34ª semana del tiempo ordinario. Jueves: Lc 21, 20-28
Estamos en los últimos días del año litúrgico y la Iglesia nos sigue presentando
palabras del evangelio, que nos hablan del fin. Jesús habló del fin de Jerusalén y del fin
del mundo quizá en momentos diversos; pero el evangelista los pone juntos, porque en
realidad el fin de Jerusalén, además de su gran significado propio, era un símbolo del
fin de todas las cosas materiales, que son perecederas. Sobre todo del fin de los
poderes opresores, sean poderes religiosos, sociales o económicos.
Todos estos poderes se habían concentrado en Jerusalén. Los romanos lo sabían,
y por eso querían dominar totalmente Jerusalén, si querían dominar aquella nación.

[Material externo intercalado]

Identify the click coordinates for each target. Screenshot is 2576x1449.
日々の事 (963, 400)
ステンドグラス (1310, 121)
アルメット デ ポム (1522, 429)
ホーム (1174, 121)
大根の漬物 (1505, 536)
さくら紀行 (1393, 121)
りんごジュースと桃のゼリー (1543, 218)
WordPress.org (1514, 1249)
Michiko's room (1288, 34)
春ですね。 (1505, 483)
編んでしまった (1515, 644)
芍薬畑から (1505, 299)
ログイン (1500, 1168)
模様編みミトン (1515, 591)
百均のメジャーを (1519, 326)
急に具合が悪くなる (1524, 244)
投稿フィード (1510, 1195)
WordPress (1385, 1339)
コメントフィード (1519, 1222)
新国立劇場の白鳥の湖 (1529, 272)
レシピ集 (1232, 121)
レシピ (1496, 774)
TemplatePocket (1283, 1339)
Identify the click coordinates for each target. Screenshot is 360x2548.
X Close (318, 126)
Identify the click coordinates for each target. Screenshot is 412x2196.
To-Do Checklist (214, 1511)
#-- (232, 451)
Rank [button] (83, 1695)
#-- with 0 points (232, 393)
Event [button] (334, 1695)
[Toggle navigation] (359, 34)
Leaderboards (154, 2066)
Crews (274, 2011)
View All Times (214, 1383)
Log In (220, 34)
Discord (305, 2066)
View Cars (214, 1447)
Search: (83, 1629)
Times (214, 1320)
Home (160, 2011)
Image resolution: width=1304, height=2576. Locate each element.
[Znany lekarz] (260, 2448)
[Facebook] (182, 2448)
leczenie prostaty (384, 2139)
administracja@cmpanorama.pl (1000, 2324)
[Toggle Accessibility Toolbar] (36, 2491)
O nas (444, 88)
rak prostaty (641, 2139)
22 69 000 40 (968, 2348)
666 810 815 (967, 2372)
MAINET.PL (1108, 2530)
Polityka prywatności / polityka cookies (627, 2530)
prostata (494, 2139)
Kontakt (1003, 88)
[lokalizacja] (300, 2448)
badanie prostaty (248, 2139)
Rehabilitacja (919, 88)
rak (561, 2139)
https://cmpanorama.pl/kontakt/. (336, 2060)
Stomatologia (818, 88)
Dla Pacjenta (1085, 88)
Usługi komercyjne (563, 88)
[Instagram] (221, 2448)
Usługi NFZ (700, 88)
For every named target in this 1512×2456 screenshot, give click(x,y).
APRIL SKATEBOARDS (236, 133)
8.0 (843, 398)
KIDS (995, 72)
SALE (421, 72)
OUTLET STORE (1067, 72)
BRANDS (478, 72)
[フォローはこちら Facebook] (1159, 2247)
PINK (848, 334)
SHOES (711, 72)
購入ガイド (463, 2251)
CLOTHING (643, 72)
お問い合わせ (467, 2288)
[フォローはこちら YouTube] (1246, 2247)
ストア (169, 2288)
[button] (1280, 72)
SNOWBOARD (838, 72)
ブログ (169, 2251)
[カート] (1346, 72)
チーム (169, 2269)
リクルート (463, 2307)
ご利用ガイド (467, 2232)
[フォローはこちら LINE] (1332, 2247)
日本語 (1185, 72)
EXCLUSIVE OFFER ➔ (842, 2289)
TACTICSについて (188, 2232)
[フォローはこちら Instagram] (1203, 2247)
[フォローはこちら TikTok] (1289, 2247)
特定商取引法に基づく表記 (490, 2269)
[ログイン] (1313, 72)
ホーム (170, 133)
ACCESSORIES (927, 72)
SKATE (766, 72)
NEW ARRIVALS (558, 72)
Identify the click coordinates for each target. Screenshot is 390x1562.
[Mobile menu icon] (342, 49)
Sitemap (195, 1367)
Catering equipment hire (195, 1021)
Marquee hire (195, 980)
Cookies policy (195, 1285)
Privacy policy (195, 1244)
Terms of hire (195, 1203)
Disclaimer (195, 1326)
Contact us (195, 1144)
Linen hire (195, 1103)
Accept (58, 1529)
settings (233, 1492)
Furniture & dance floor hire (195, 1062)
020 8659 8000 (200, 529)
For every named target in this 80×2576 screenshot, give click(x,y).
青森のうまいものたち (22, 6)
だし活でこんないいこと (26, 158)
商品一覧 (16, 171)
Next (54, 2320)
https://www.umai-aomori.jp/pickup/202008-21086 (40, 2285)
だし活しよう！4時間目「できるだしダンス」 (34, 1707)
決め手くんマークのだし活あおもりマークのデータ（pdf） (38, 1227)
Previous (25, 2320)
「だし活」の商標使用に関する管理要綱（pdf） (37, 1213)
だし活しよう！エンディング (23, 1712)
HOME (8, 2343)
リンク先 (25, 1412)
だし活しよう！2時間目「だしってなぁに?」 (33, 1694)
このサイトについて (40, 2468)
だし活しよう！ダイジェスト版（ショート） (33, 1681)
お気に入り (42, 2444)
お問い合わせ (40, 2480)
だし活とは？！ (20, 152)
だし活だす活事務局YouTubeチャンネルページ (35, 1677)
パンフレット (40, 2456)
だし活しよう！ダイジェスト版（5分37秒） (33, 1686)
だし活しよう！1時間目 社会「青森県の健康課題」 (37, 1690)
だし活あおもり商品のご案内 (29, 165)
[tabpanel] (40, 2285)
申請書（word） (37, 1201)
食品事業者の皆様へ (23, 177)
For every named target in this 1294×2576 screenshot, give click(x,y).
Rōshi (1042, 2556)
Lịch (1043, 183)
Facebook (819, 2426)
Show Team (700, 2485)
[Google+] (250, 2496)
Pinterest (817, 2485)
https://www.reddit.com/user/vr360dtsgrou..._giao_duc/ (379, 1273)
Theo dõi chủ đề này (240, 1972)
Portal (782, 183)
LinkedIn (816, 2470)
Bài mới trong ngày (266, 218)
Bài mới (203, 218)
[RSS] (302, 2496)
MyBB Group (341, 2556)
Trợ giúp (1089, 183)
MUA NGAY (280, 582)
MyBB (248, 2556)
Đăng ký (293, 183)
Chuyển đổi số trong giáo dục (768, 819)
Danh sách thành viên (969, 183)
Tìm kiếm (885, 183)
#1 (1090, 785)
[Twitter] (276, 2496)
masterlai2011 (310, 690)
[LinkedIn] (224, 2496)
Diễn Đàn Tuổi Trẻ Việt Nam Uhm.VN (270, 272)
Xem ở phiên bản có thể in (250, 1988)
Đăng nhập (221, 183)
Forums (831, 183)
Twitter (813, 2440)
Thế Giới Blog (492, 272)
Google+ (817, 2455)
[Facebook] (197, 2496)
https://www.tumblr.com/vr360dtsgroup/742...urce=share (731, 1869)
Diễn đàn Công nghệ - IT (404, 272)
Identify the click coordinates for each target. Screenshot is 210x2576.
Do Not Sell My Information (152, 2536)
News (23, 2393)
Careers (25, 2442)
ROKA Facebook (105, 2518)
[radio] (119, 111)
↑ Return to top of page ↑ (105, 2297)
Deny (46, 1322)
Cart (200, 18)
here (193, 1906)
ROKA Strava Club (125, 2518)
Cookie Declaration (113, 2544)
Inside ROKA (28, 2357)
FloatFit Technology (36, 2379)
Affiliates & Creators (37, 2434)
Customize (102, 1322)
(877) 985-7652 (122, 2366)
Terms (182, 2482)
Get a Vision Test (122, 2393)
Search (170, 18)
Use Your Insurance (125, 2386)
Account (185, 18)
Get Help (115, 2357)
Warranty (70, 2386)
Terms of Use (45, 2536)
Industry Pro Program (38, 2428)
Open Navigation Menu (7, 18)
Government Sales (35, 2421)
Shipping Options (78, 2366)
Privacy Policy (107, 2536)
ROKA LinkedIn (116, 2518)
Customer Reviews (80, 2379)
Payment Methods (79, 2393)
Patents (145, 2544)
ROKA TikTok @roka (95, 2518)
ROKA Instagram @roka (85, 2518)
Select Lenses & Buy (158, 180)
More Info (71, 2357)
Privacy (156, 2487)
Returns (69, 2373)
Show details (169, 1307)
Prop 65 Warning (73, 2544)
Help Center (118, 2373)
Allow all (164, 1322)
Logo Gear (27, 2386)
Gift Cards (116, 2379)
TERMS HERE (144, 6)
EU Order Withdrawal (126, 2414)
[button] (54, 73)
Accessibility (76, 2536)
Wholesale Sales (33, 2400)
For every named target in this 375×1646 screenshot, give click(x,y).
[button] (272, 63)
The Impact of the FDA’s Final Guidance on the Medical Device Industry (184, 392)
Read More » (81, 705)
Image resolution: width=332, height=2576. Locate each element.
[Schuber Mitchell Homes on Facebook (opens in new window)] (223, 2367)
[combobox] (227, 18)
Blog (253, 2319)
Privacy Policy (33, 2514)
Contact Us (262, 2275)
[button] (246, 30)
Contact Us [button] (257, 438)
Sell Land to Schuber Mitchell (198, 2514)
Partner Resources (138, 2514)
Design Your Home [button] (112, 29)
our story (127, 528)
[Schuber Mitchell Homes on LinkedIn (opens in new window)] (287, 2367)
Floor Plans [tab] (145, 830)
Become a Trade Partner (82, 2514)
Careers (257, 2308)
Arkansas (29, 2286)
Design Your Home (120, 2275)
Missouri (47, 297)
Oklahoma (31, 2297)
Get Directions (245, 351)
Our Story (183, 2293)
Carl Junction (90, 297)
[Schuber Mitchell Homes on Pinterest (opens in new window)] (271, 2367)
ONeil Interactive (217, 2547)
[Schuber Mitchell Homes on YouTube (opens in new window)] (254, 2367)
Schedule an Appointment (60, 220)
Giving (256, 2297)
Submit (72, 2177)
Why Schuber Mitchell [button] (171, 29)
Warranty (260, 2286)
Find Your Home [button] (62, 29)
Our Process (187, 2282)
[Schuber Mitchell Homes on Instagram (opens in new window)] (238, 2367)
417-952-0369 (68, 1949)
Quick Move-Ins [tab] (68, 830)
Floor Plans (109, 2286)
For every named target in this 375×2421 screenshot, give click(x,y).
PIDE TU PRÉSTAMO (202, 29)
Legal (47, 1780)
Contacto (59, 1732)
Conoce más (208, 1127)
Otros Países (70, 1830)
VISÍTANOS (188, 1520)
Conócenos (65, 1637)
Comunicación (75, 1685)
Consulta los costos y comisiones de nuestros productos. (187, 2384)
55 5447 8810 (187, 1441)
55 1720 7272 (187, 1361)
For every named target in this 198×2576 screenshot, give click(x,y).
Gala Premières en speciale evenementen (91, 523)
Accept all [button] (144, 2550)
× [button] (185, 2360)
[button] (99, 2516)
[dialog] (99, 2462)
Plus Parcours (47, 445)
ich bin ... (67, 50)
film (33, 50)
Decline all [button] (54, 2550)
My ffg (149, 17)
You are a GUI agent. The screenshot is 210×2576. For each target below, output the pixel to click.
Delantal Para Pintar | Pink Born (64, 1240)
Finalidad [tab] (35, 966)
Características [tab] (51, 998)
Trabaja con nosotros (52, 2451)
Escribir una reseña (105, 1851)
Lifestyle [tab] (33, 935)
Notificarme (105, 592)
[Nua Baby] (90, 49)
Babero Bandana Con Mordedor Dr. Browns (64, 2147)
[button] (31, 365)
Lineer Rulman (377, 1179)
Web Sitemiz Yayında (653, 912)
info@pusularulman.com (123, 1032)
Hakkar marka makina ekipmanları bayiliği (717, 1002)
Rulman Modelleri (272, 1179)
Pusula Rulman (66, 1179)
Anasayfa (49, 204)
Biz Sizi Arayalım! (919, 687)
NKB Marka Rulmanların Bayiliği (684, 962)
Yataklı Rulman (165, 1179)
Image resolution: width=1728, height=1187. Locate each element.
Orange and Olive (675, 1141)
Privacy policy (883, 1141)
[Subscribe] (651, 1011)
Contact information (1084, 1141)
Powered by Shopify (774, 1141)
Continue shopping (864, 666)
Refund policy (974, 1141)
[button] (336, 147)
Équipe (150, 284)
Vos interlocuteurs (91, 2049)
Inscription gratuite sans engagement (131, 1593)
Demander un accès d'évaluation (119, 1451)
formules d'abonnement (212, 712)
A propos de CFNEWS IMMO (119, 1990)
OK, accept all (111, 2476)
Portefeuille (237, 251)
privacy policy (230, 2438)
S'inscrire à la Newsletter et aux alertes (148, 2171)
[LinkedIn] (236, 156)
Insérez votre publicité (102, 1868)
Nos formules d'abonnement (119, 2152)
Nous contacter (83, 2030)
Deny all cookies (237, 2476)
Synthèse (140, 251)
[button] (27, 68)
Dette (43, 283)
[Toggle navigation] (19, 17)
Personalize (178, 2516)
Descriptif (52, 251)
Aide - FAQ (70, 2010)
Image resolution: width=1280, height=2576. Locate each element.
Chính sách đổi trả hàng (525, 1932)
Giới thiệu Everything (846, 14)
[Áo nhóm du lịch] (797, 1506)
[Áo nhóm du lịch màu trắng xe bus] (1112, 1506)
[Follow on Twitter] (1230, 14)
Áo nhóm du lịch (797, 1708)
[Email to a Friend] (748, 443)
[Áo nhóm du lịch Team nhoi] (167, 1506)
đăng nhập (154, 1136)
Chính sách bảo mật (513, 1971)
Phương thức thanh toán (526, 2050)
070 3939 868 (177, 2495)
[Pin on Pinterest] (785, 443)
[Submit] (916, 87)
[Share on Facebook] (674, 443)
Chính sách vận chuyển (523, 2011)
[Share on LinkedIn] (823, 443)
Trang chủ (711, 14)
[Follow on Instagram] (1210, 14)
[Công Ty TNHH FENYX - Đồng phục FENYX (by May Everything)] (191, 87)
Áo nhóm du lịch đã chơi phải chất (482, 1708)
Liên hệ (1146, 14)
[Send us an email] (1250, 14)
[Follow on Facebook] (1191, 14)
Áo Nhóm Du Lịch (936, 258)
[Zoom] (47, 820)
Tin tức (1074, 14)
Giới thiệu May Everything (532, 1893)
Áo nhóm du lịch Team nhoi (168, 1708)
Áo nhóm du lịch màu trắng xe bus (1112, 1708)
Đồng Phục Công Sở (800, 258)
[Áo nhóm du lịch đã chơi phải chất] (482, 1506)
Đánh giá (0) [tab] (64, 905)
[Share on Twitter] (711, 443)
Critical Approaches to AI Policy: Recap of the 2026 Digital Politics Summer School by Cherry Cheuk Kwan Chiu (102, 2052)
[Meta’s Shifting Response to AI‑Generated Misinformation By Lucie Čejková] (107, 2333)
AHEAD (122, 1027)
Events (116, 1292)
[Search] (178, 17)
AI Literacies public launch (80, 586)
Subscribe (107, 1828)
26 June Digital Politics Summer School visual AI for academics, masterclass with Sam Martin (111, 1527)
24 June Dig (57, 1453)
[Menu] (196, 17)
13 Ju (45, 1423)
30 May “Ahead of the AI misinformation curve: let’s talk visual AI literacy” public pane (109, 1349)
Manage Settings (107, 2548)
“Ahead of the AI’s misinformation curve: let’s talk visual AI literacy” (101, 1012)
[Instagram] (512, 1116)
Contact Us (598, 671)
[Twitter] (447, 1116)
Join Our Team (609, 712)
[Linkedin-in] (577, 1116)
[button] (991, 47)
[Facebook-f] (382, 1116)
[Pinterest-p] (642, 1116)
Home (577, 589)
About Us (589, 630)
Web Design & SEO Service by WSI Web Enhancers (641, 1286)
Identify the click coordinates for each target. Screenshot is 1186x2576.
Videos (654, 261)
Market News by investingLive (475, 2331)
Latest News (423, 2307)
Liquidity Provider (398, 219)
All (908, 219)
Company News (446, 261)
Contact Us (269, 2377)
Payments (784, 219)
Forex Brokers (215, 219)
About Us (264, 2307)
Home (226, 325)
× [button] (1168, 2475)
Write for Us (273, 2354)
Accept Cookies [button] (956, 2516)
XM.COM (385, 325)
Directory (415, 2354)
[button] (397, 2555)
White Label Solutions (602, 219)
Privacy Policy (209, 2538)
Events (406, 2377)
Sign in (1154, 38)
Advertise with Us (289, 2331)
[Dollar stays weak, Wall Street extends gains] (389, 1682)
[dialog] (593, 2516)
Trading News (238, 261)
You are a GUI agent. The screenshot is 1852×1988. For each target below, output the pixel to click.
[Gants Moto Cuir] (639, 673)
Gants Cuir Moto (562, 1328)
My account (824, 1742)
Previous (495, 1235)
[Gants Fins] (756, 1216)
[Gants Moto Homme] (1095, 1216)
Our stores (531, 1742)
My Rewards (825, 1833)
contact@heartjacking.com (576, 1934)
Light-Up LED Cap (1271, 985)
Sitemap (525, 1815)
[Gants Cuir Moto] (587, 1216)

San Lucas, que quizá vivió o supo de primera mano esta destrucción en el año 70,
emplea el lenguaje “apocalíptico”, lleno de símbolos. Algo muy importante, que
debemos tener en cuenta, es que Jesús no dice todo eso para atemorizarnos, sino para
darnos esperanza. Debemos quedarnos sobre todo con el final del evangelio de este
día: “Cuando suceda todo esto, cobrad ánimo y levantad vuestras cabezas, porque se
acerca vuestra liberación”. Nuestra religión no es de ruinas o de muerte, sino que
tiende a la vida. Jesús nos prepara “un cielo nuevo y una nueva tierra”, donde todo será
paz y alegría. Pero mientras tanto debemos esforzarnos en el seguimiento del bien.
Este seguimiento del bien lo podemos ver en algunos de los símbolos que nos trae
este evangelio. Se nos dice que para conseguir la salvación hay que estar expeditos o
ligeros de pie para poder huir del mal. Y al mismo tiempo Jesús se lamenta de las
mujeres que entonces estén encintas o criando. Esto es sólo un ejemplo o símbolo del
impedimento que son las ataduras mundanas o materiales. En otras ocasiones había
lanzado lamentaciones contra los “ricos”, o sea los que están atados a las riquezas,
porque les es muy difícil hacer el bien. Así la predicción de la destrucción de Jerusalén
es un rechazo a las fuerzas dominantes. Estas fuerzas o poderes sociales y
económicos estaban demasiado ligados a los poderes religiosos. Jesús buscaba la
conversión; pero cuando nos dominan los poderes materiales ¡Qué difícil es la
conversión! Por eso era necesario un cataclismo, como en realidad así ha sido en
todos los imperios materiales. Todo lo material es efímero y terminará.
Jesús no dice estas palabras por venganza. El amaba a su patria y a Jerusalén,
como lo demostró llorando por ella. Pero nos quiere prevenir a nosotros para que no
pongamos nuestra confianza y apegos en las cosas terrenas, sino que, viviendo
haciendo el bien, busquemos más las cosas de arriba despegados de lo terreno.
En el ambiente simbólico de esta parte del evangelio, la destrucción de Jerusalén
era una consecuencia de su pecado: el haber rechazado la salvación que ofrecía
Jesús. No por todos, sino por las autoridades responsables de ese pueblo. Jesús
expresa su compasión por las víctimas, pero alerta a sus discípulos para que sigan el
camino trazado por su Evangelio para que no perezcan de forma semejante. Esta
destrucción no significa un rechazo definitivo a aquel pueblo o a sus jefes, sino que es
un signo y una oportunidad de conversión. Las imágenes de catástrofes en el cielo, mar
y tierra ya las habían expresado los profetas para la caída de Babilonia.
La caída de Jerusalén marca el fin de la historia de la antigua alianza y comienza el
nuevo pueblo de Dios en que se unen judíos y gentiles. Estos deben unirse en los
mensajes y doctrina de Jesucristo simbolizado por la venida del Hijo del hombre, que
un día será triunfal, pero que debe realizarse a través de su reinado en las personas.
Ante esta venida el incrédulo tendrá pánico, pero el creyente tendrá gozo, porque se
acerca la liberación. Caerán los poderes dominantes, pero los pobres y seguidores de
Cristo no tienen por qué temer, porque Él no viene a condenar, sino a salvar a todo
aquel que le siga en el bien y la verdad. Este es el espíritu de esperanza que la Iglesia
ya nos propone y seguirá proponiendo en el tiempo de Adviento.